-- Activity --
Set out word for word the line that contains "Image resolution: width=1543" and each line after it, through the end of the data below, but exclude the pictures.

Screenshot grounding data
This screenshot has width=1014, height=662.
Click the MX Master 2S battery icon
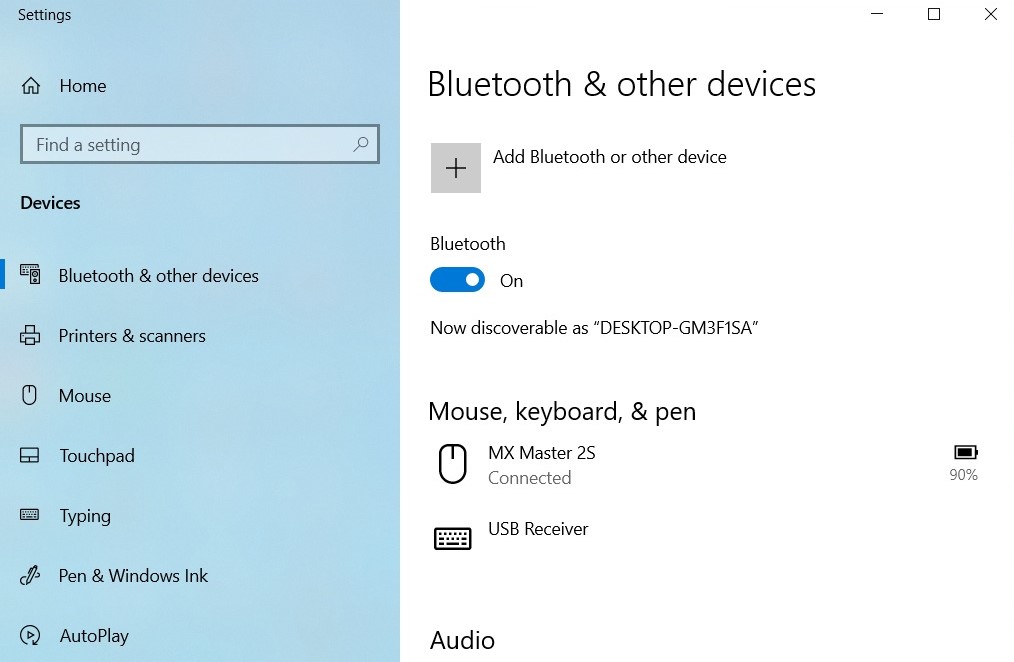pyautogui.click(x=965, y=452)
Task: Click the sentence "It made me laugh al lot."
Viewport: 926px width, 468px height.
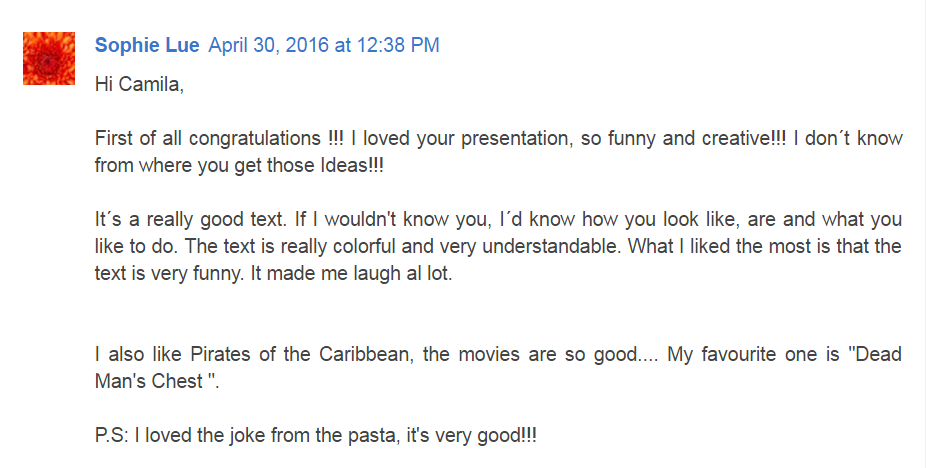Action: (x=351, y=273)
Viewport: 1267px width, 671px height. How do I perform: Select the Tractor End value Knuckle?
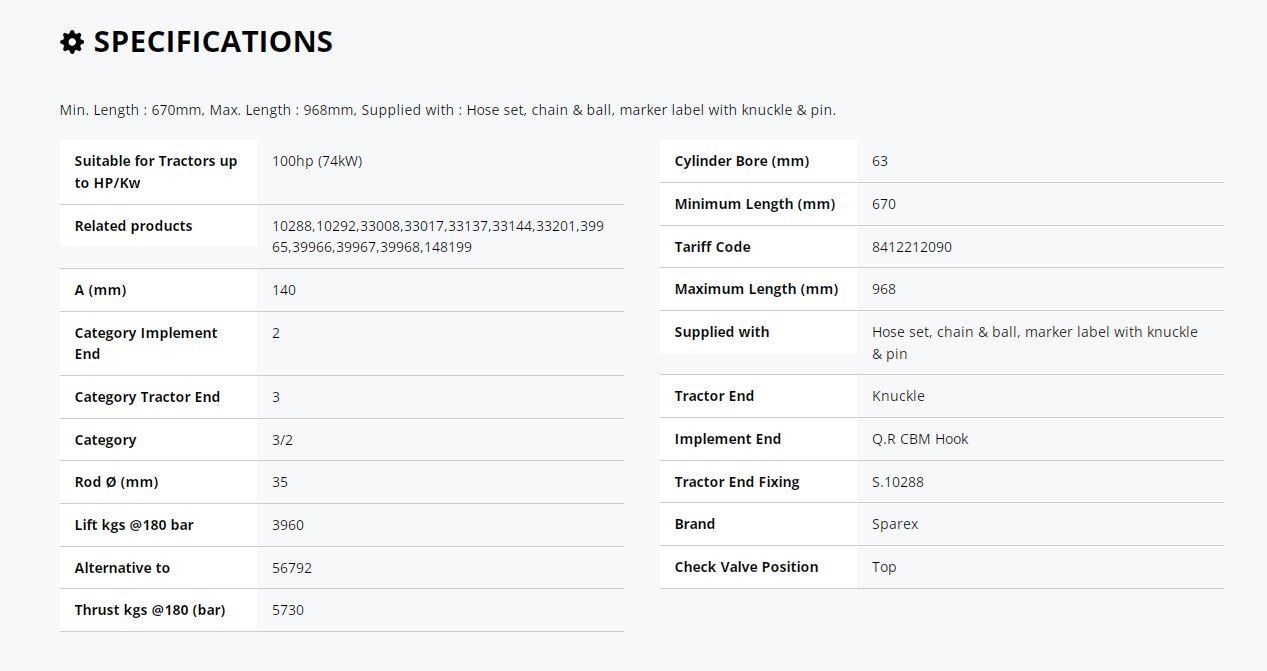(898, 396)
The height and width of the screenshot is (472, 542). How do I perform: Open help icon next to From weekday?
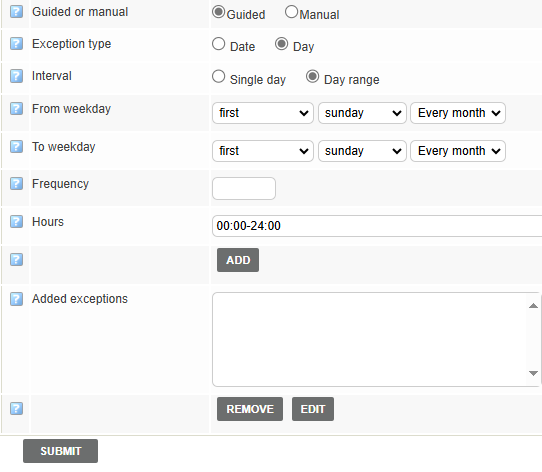pyautogui.click(x=16, y=108)
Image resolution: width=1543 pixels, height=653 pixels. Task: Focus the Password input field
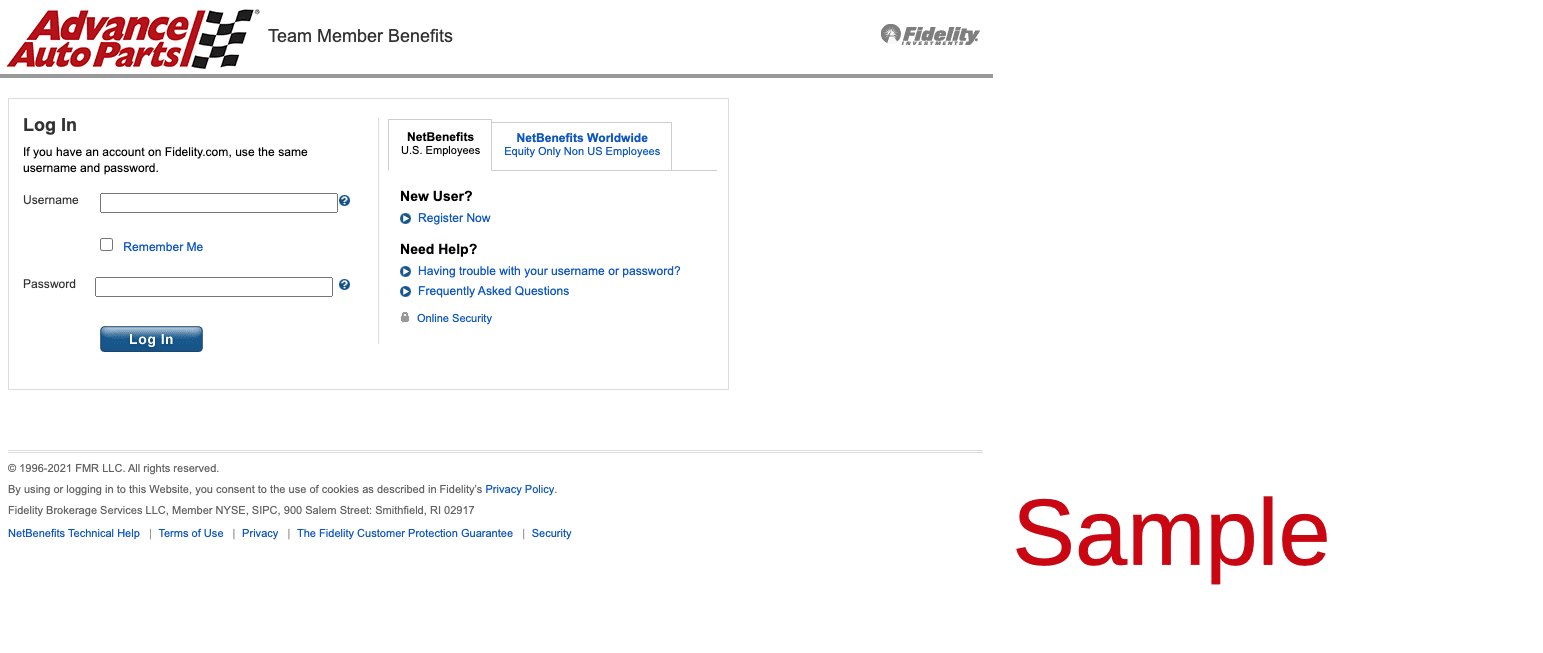click(214, 287)
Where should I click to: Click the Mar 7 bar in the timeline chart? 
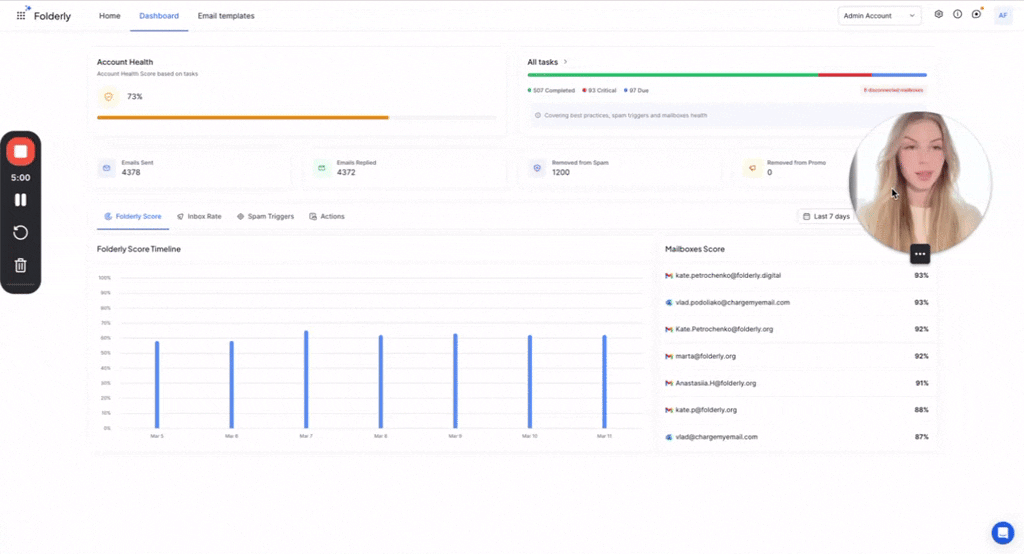tap(306, 380)
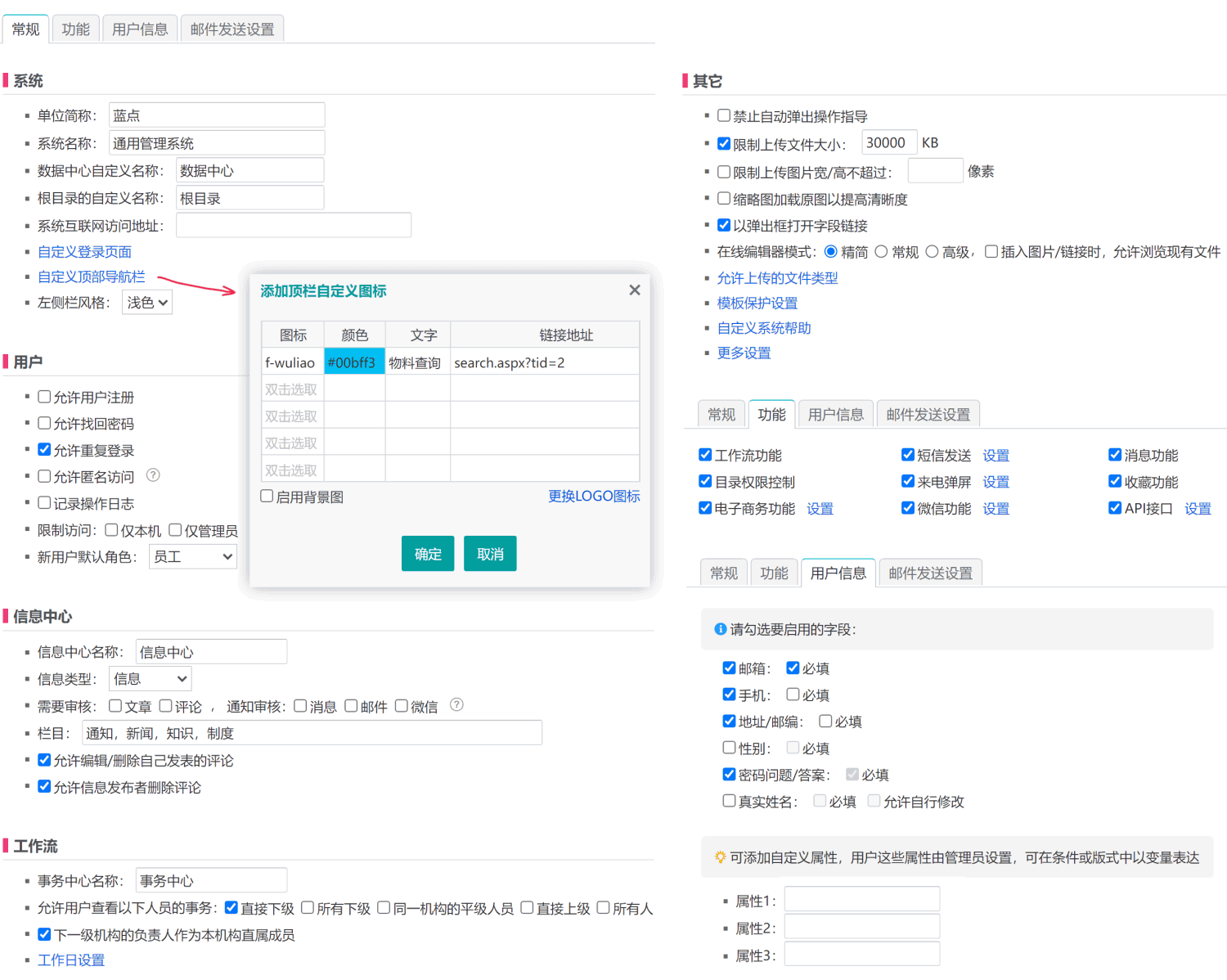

-- Response area --
Image resolution: width=1543 pixels, height=653 pixels. Task: Focus the Password input field
click(214, 287)
Where should I click to: Click the Mar 7 bar in the timeline chart? 
tap(306, 380)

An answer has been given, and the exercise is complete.